Reputation: 132
Especially in Git Pro (https://git-scm.com/book/en/v2), but also in other sources, a branch is said to be a moveable reference to a commit. As you commit, the current branch (indicated by HEAD) moves forward automatically. Elsewhere, however, you read things such as "the last commit on a branch" or "tip of a branch." Which implies that 1) you can move an existing branch backwards to point at an earlier commit than the latest; and 2) that a branch describes more than a single commit it may reference. To me, it sounds like the branch concept is dumbed down for beginners, but I do not know how to square the different usages. Unless the usage is specific to a command. E.g., git log can handle all commits of a double- or triple-dot range, while git diff only operates on the last two commits in a range.
Upvotes: 0
Views: 44
Reputation: 535057
Elsewhere, however, you read things such as "the last commit on a branch" or "tip of a branch."
Wrongly. It is natural to talk that way, because human beings think of a branch as a succession of commits, a piece of history. But that is not how git thinks of it, and you won’t understand git if you think that way.

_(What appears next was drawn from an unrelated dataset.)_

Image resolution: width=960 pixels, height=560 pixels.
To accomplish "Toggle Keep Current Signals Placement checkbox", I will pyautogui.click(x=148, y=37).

1) you can move an existing branch backwards to point at an earlier commit than the latest;
Correct. That is called reset.
2) that a branch describes more than a single commit it may reference
Wrong. A branch is a name pointing to one commit, and that is all it is. HEAD is usually a pointer to one such name, namely the one you are working on now, and thus it points at the same commit. When you make a commit In the normal edit-add-commit workflow, it points back to the HEAD commit, and then the branch name (and HEAD) slide forward to point to the new commit.
(What I just said will be clearer if you also know what a commit is. When you know what a commit is and what a branch is, you know almost all there is to know about git. The rest is just some verbs, of which merge is the hardest, along with the mechanism for communication with another git.)